Ever-emerging expert in the Norwegian culinary art, Luke Slater, takes on yet another classic. Enjoying status as a favourite in the every-day kitchen and in gastronomic environments nation-wide, this dish is arguably a cornerstone in the Norwegian food culture. Fiskesuppe is next up.
When I began the Norwegian Staples series, I was particularly looking forward to the traditional fish dishes. If you’re looking at any Norwegian staple, fish is probably first on the list. It’s a country with seemingly endless coastline and they know what to do with a fish or two. Norway’s approach to seafood is what you hope Britain’s could – or should – be. Britain does have a variety of great seafood cuisine, true, but it’s not quite as ingrained as in Norway. Aside from fish and chips, there aren’t the widespread staples.
However, I was also apprehensive. Whilst fish dishes done well can be unbeatable, done badly they can be abominable. And as I certainly don’t want to waste my time cooking, eating and writing about rendering a Norwegian national favourite inedible, it makes sense to choose something on the simpler side. Step forward fiskesuppe – or “fish soup”.
As with many traditional soups and stews, there are the main and common ingredients and then the rest depends on what is available, where you’re from in the country or probably what your family has cooked for generations. The main components are fish of various types, typically cod, salmon (I use both), shellfish (prawns for me) and root vegetables. As I detest celery, I will happily use fiskesuppe’s flexibility to avoid it, though I make up for this with plenty of leek.

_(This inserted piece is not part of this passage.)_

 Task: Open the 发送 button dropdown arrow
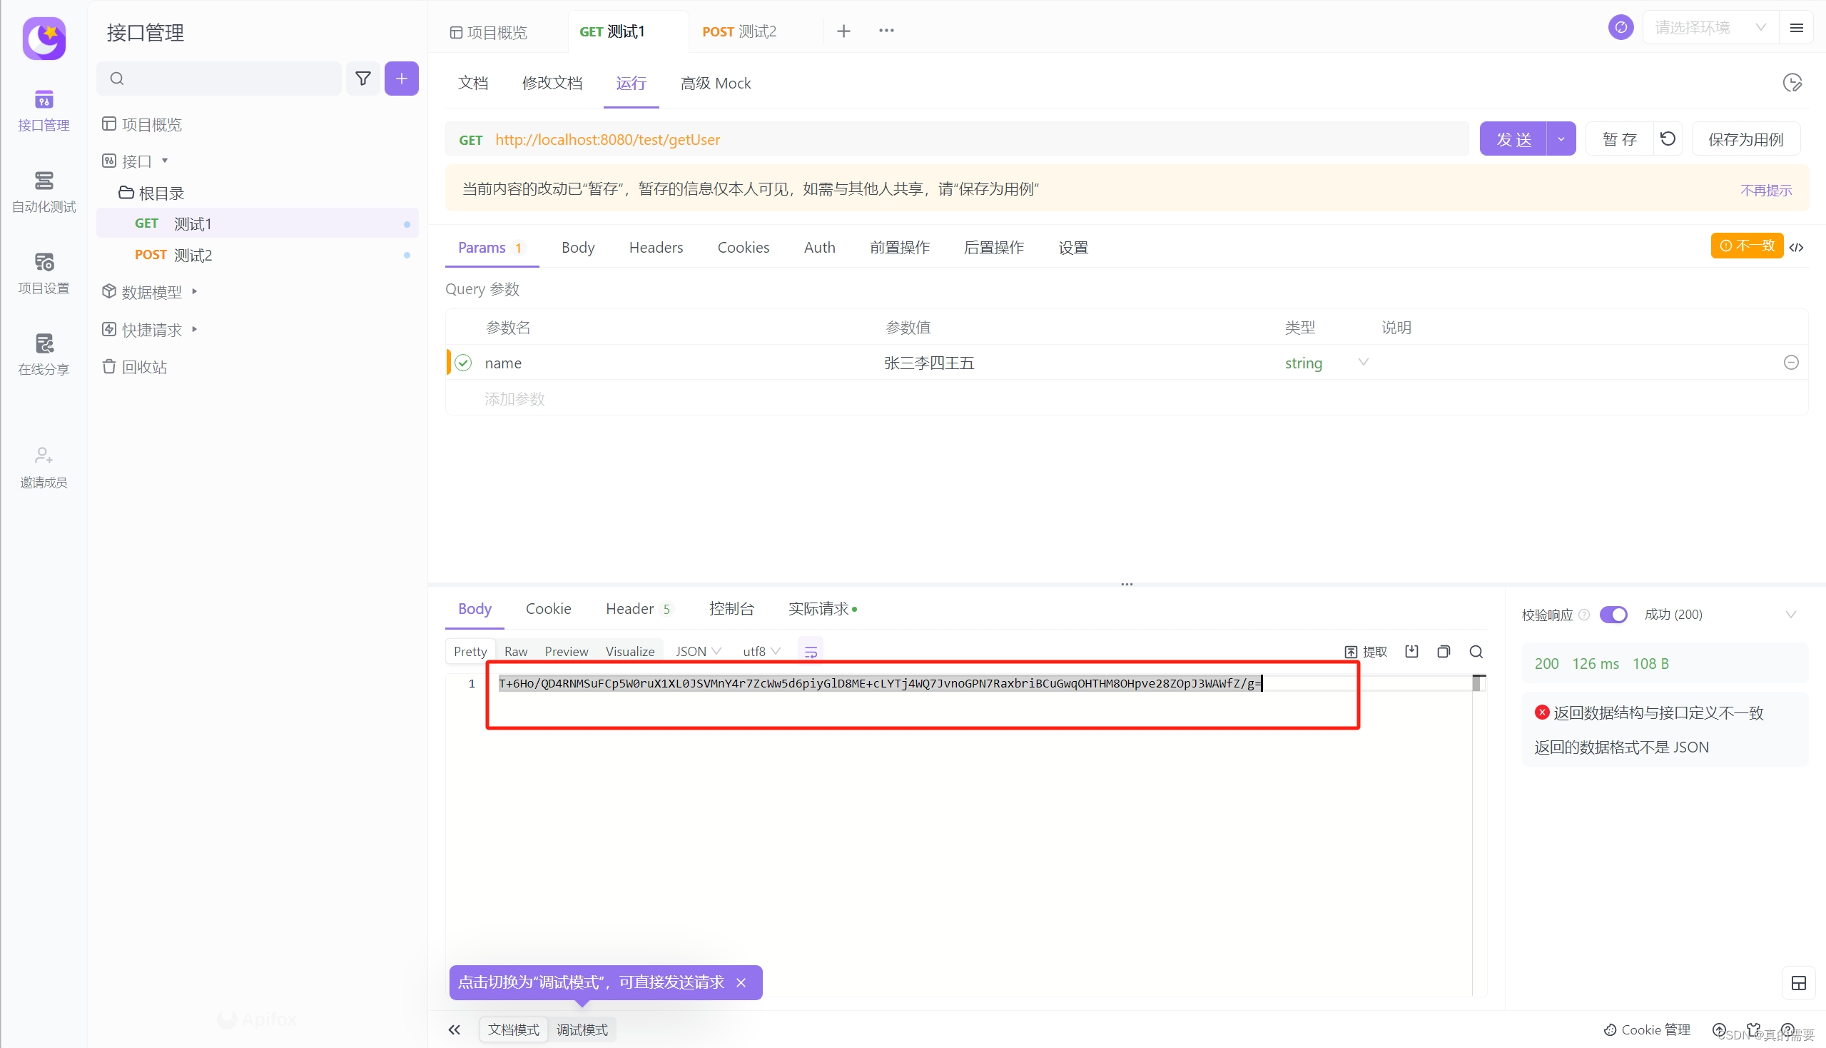pyautogui.click(x=1561, y=138)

The veg (carrots and leek) goes into a simmering fish stock in a large pan, along with parsley, peppercorns and a bay leaf. Then a little dry white wine for a few minutes before a healthy helping of thick cream to thicken up the broth. Then finally add chunks of cod, salmon and the prawns. Cook until done and garnish with chives and flat-leaf parsley. Ladling the soup into a bowl, it looks like the photos I looked at for reference. Success. But you don’t taste with your eyes.
Thankfully I didn’t do too badly. The fish could have been cooked a bit more evenly but it’s not too creamy and the bread dipped in the broth is satisfying. The flavours take me back to some of my first Norwegian trips where it would regularly be on the menu. The contrast between the flaky cod, stronger salmon and vegetables makes fiskesuppe a lottery where every spoonful is a winner.